_TASK DETAILS_
Each line with the word "dropdown" must appear in the answer, copied from the records.

_INFORMATION PROVIDED_
○ ○ ○ ○ ○ ○ ○

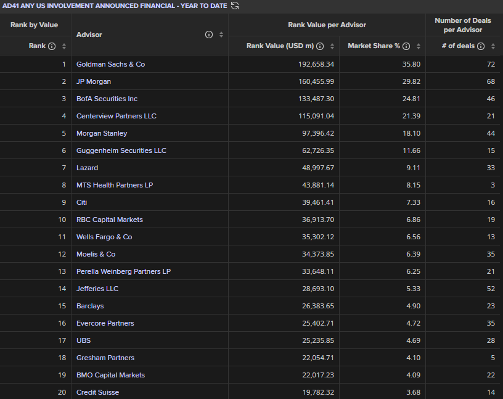Viewport: 503px width, 399px height.
Task: Sort by Market Share % sort arrows
Action: [x=419, y=46]
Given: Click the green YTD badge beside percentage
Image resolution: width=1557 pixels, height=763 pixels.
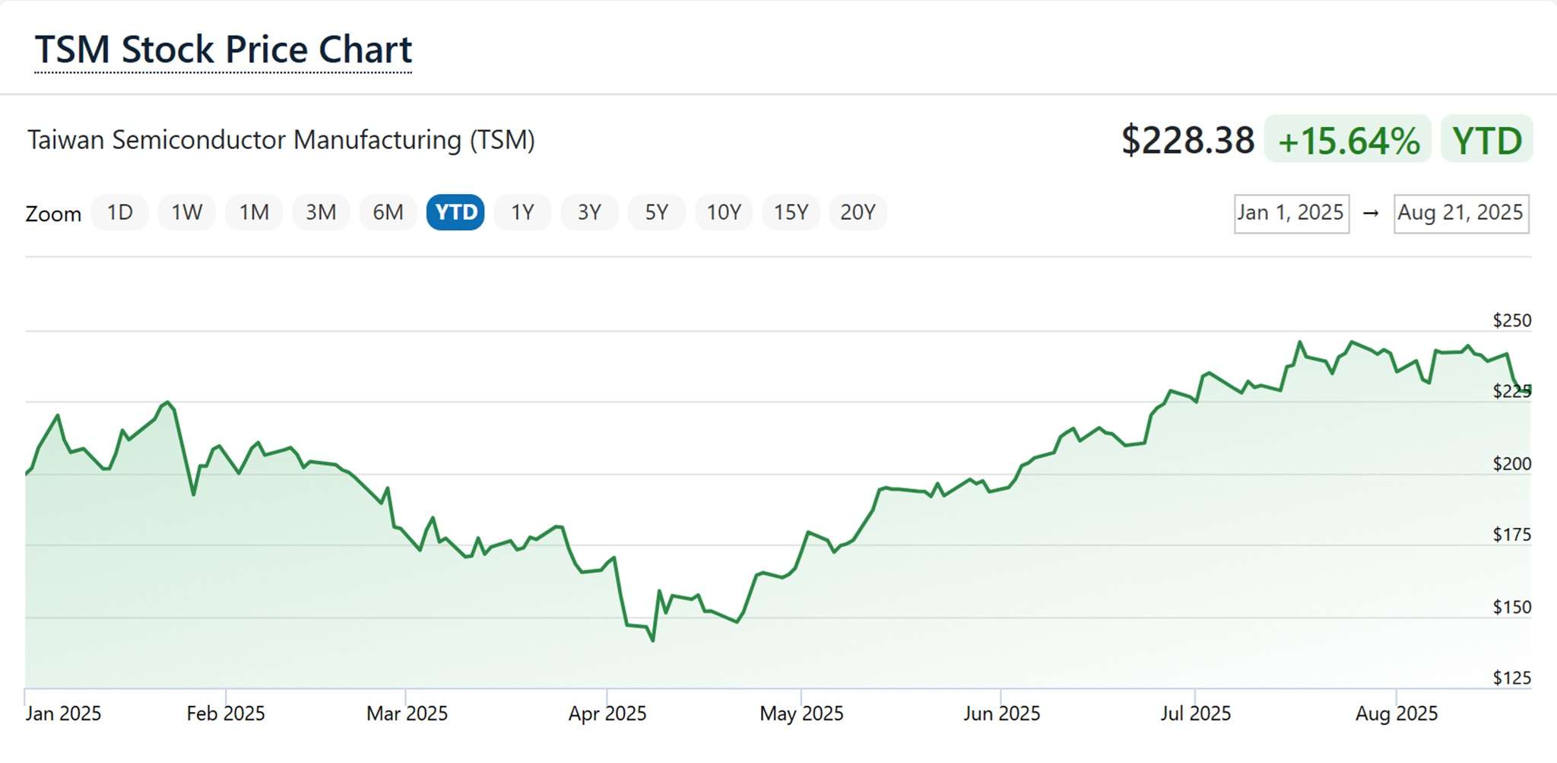Looking at the screenshot, I should coord(1486,140).
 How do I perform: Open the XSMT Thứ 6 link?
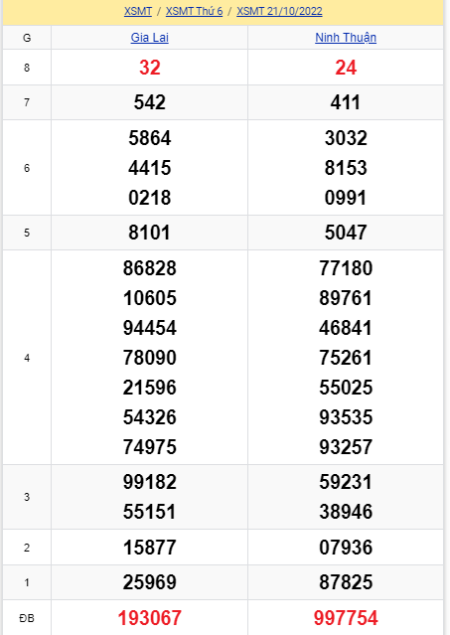195,11
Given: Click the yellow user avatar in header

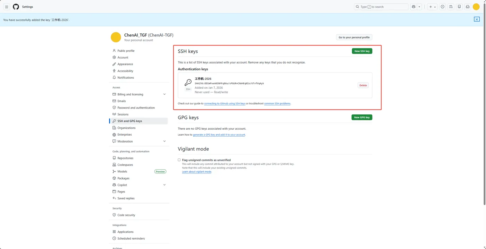Looking at the screenshot, I should (x=476, y=7).
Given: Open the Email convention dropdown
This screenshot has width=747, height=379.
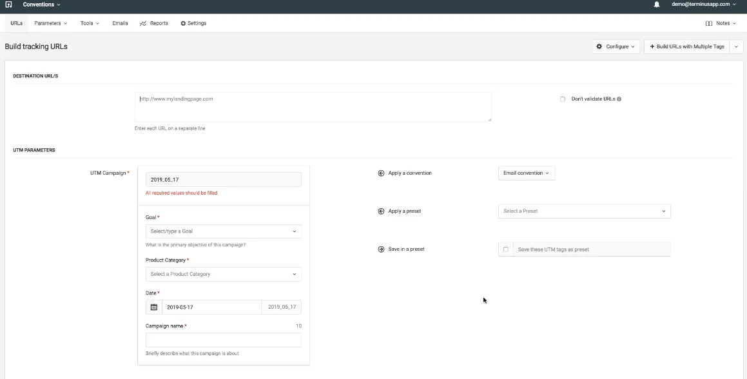Looking at the screenshot, I should pyautogui.click(x=526, y=173).
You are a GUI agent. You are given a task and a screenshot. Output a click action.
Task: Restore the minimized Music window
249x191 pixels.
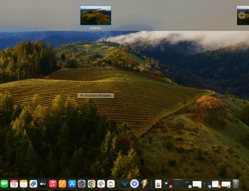[x=168, y=184]
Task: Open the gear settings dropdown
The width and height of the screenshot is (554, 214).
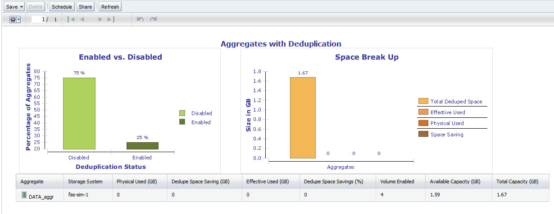Action: click(15, 20)
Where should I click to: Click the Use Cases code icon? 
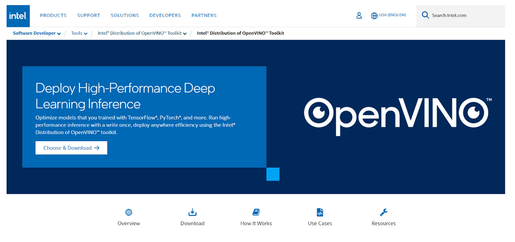[319, 212]

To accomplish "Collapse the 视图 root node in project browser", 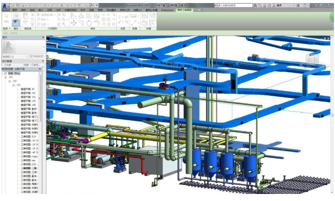I will (5, 73).
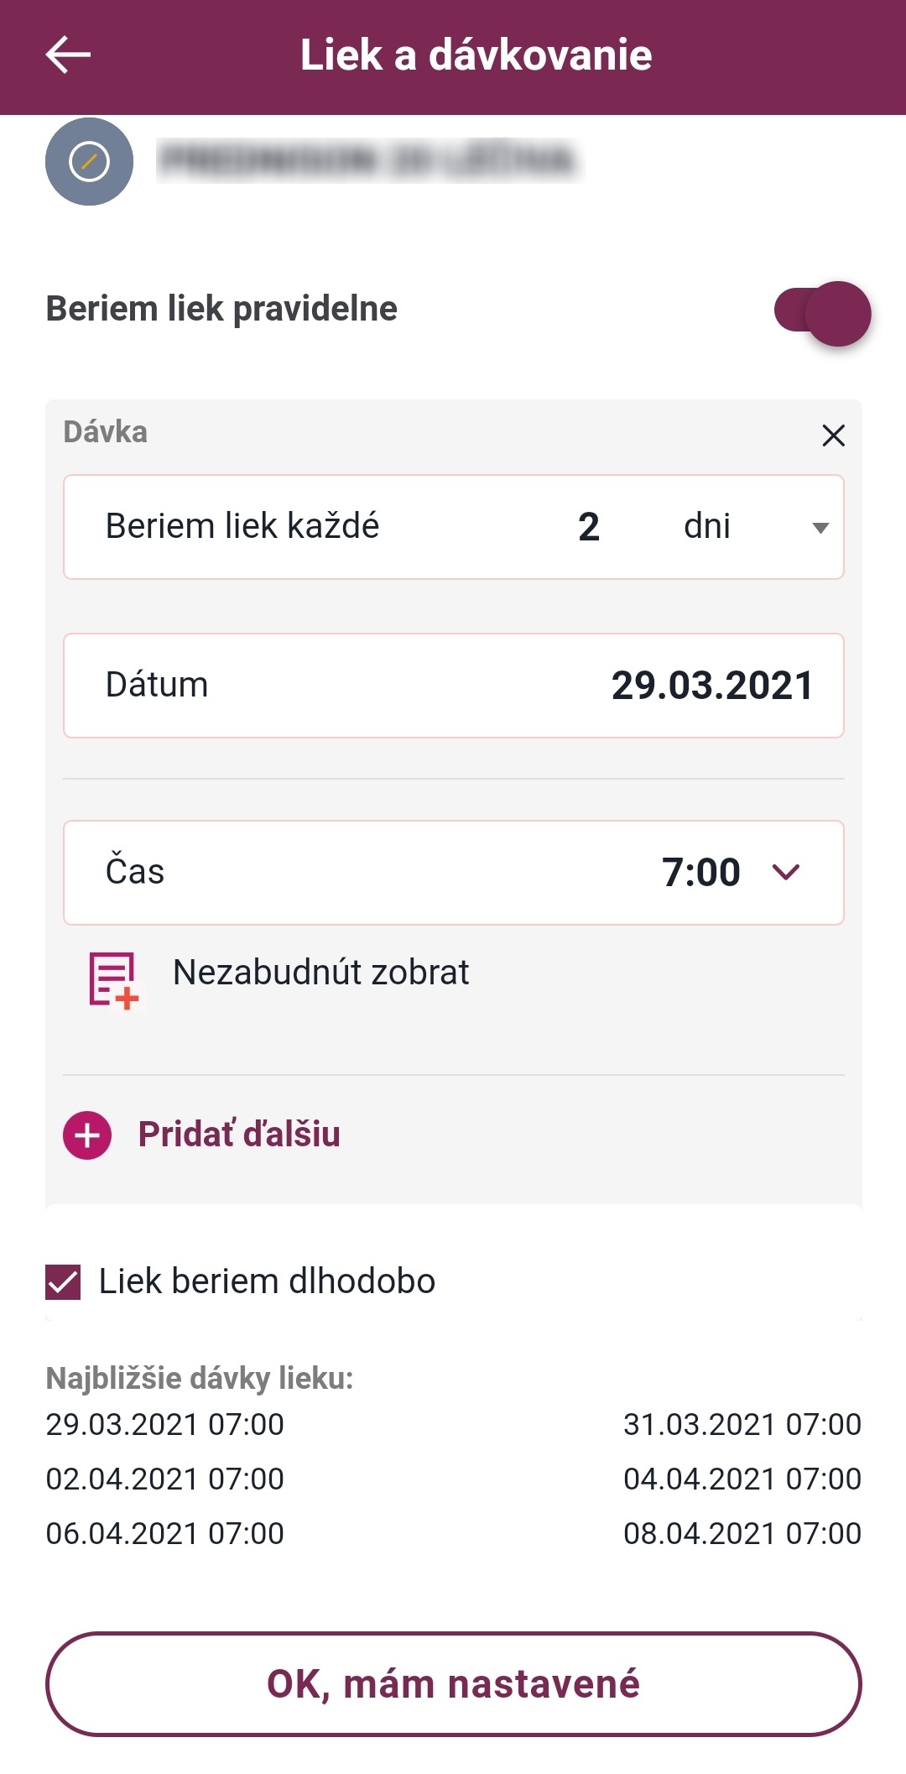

○ ○ ○ ○ ○ ○ ○

_WRITTEN REPLY_
Given: Open the Email convention dropdown
Task: Open the gear settings dropdown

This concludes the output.